The rabbi will be teaching a course for our people in the near future. The Baptists will be singing at a concert at our church on June 23.  We are learning a great deal about our Jewish roots through the different festivals that the temple is celebrating. And we are learning that despite certain theological differences, we are all in the business of loving God and loving people. We have a lot in common.

How would you describe your role in the Milton Interfaith Clergy Association?

“Wise elder .” I’m the longest-serving member of the clergy association.  I am quick to point out that this doesn’t mean that I am the oldest member, just the longest-serving!

Describe the satisfaction you get from being a minister in Milton.

Sometimes Milton is conceived of as an upscale town filled with wealthy, comfortable and always-happy people who own islands in the Bahamas. Not so. My deepest satisfaction comes from connecting with people as they wrestle with the struggles in their lives: death, illness, unemployment, marriage and family issues, the meaning of life. The Christian faith has important things to offer, bringing hope, healing and a clearer sense of direction.

Being the pastor of First Congregational Church has been particularly satisfying because we have turned our church around from one that was dying to one that is now alive, growing, and reaching out in meaningful ways.

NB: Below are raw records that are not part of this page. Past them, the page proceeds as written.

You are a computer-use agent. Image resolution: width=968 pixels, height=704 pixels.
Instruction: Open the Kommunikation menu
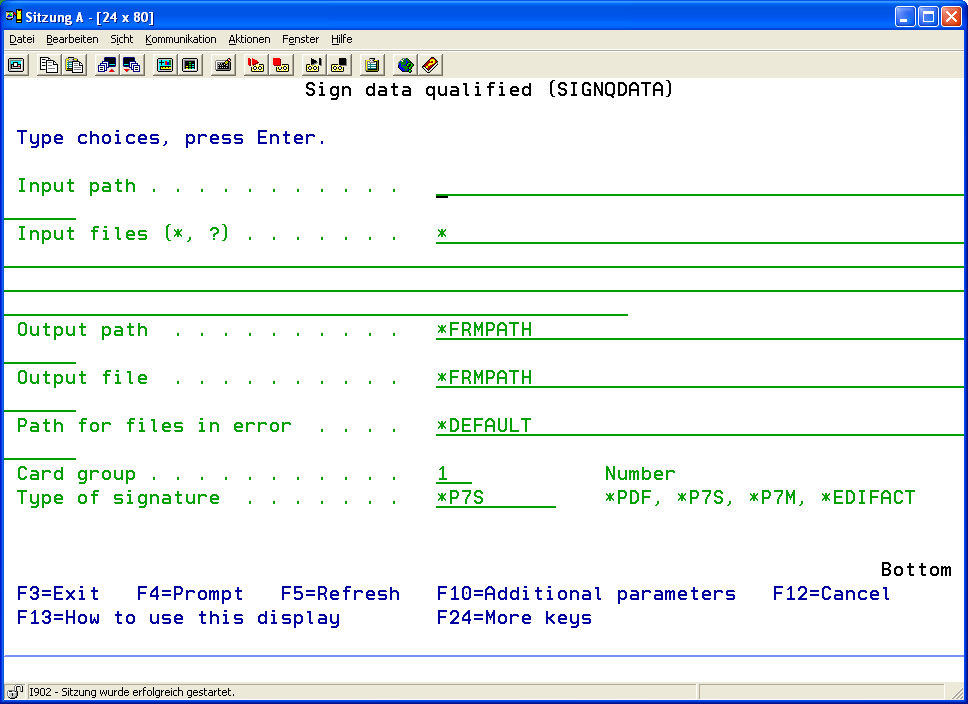(180, 39)
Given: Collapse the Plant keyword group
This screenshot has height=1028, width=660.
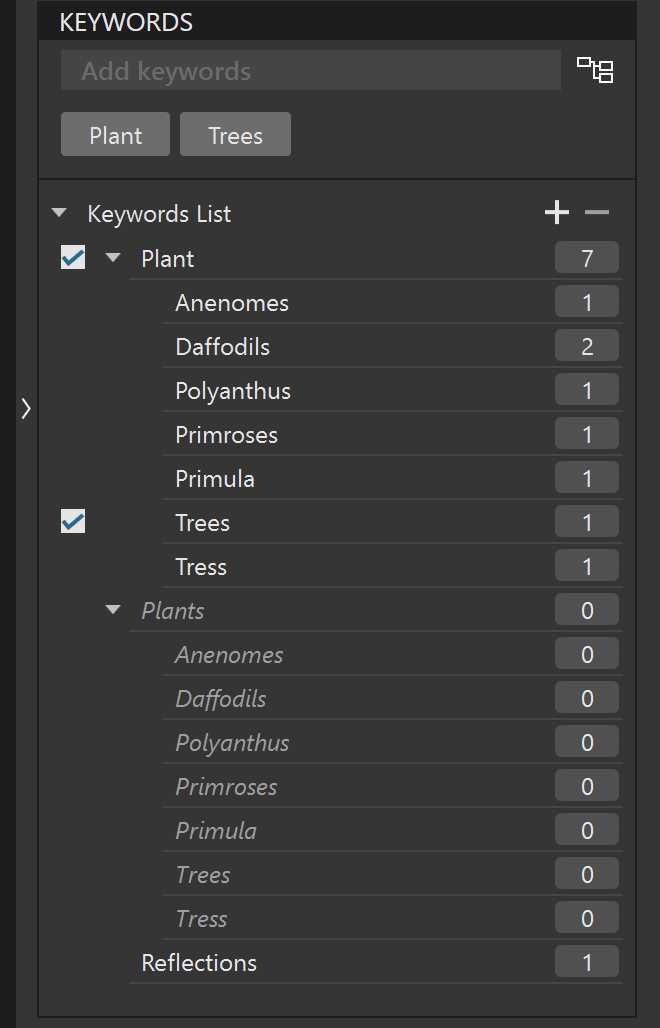Looking at the screenshot, I should coord(112,258).
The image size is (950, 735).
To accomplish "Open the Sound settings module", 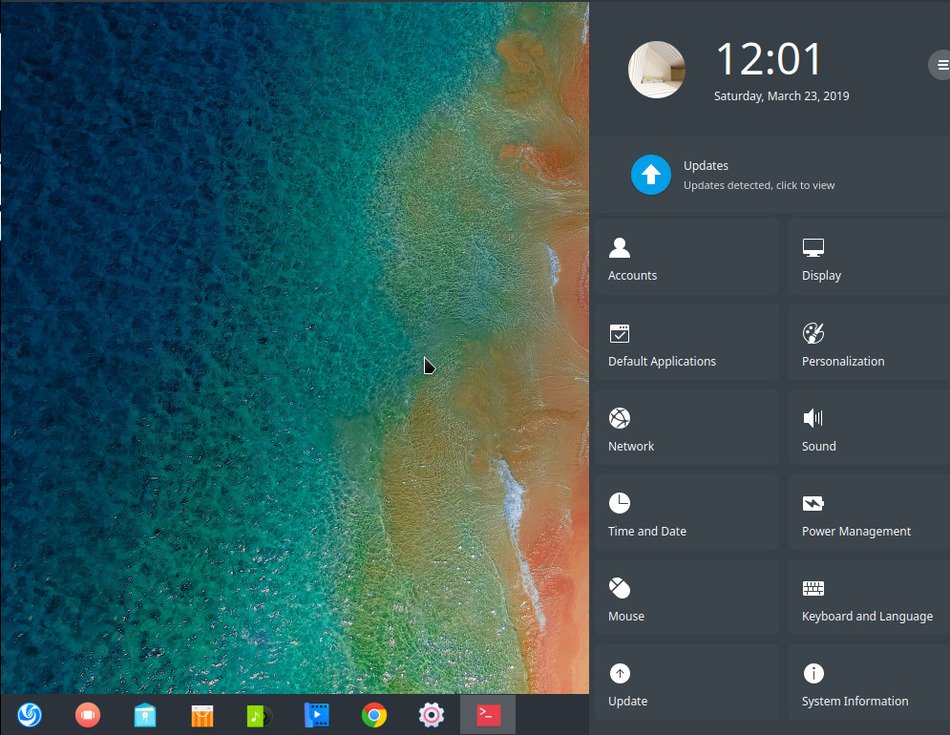I will [860, 427].
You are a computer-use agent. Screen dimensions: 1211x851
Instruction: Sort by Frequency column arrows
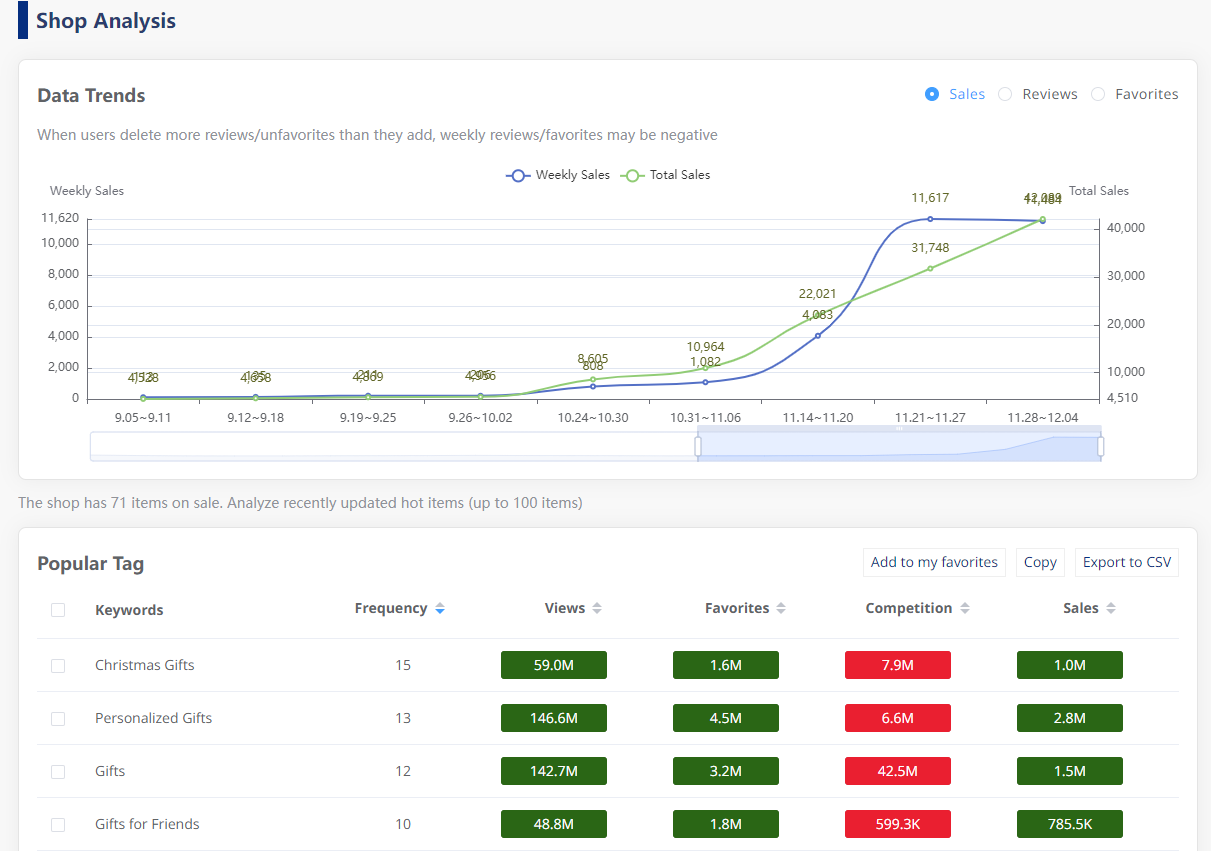440,609
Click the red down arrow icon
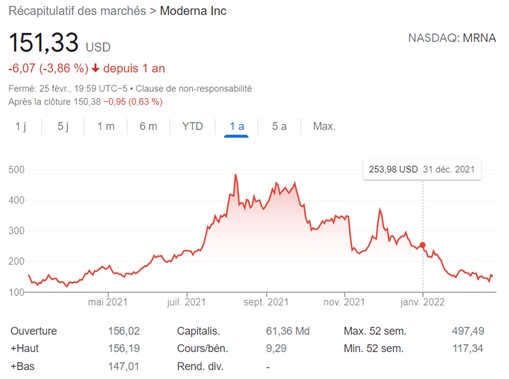 pyautogui.click(x=95, y=68)
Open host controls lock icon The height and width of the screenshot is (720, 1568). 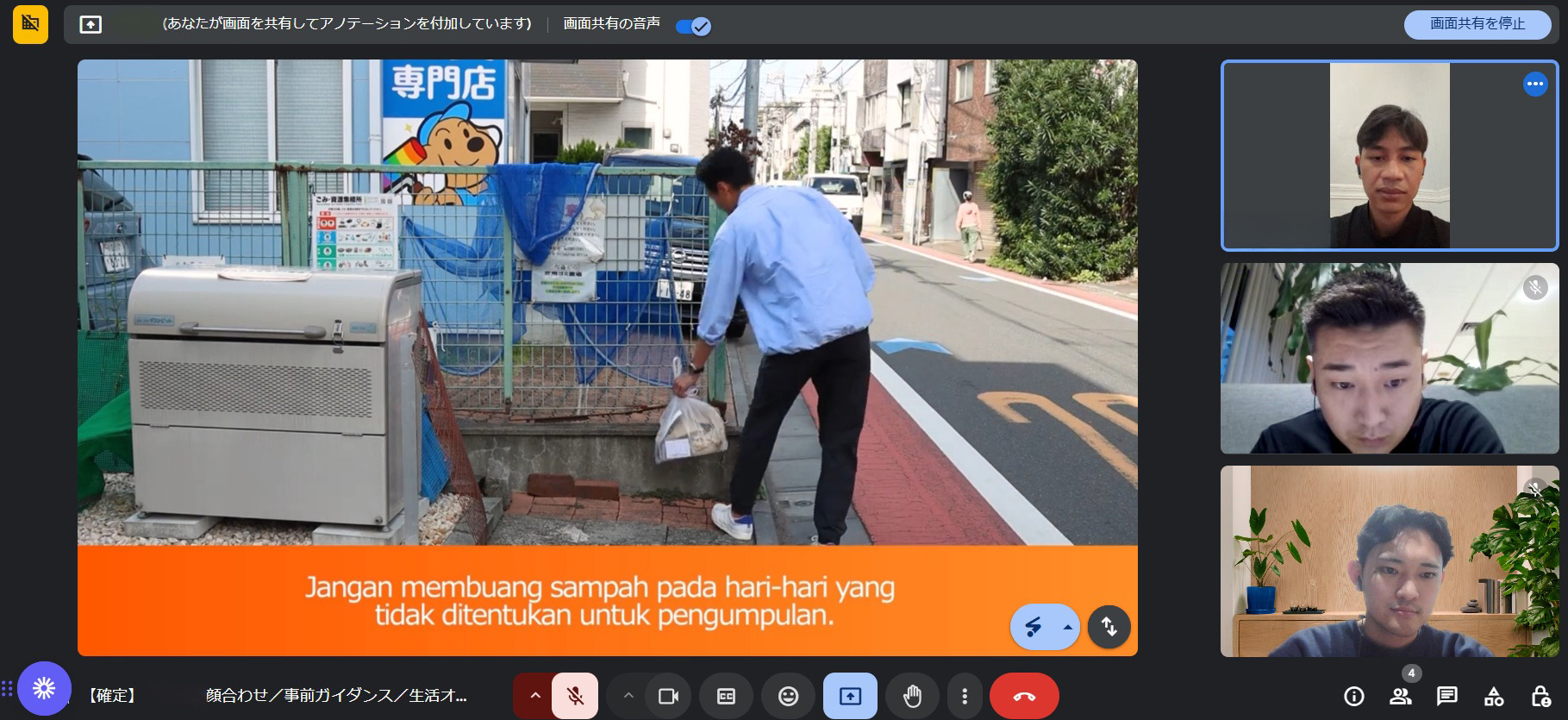point(1540,696)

I also enjoy my many connections with the people, the agencies and groups, and the many issues particular to our town.

Your dad was a blue-collar guy. How did he feel about your going into ministry?

Dad’s language sometimes turned “blue,” too.  After I got ordained, he quipped, “You’re going to have to hide me in the closet!”

Seriously, while my decision to go into the ministry caught him by surprise, he was quietly proud of what I felt led to do with my life.

What was the best advice he ever gave you? And what impact did it have on your life’s work?

“Always give a good day’s work for a good day’s pay.”

“Always give a firm handshake, not like a sneaker full of oatmeal.”

“Always look people in the eye.”

About funerals:  “Kid, you have to guild the lily, but don’t guild it too much!”

He provided me with a strong work ethic, which has always been part of my life. I was prepared to work hard, and I was ready to live on a modest income.  He taught me that no matter what color your collar was, down deep we are made out of the same stuff – when you connect with people at that level, you can create relationships with anybody.

He went to many funerals for his friends, and he could always tell if the pastor had done their homework. Sometimes the deceased’s name was just tossed into a ritual. Other times, he could tell that the officiant really  the deceased and really cared about them. I’ve never forgotten that.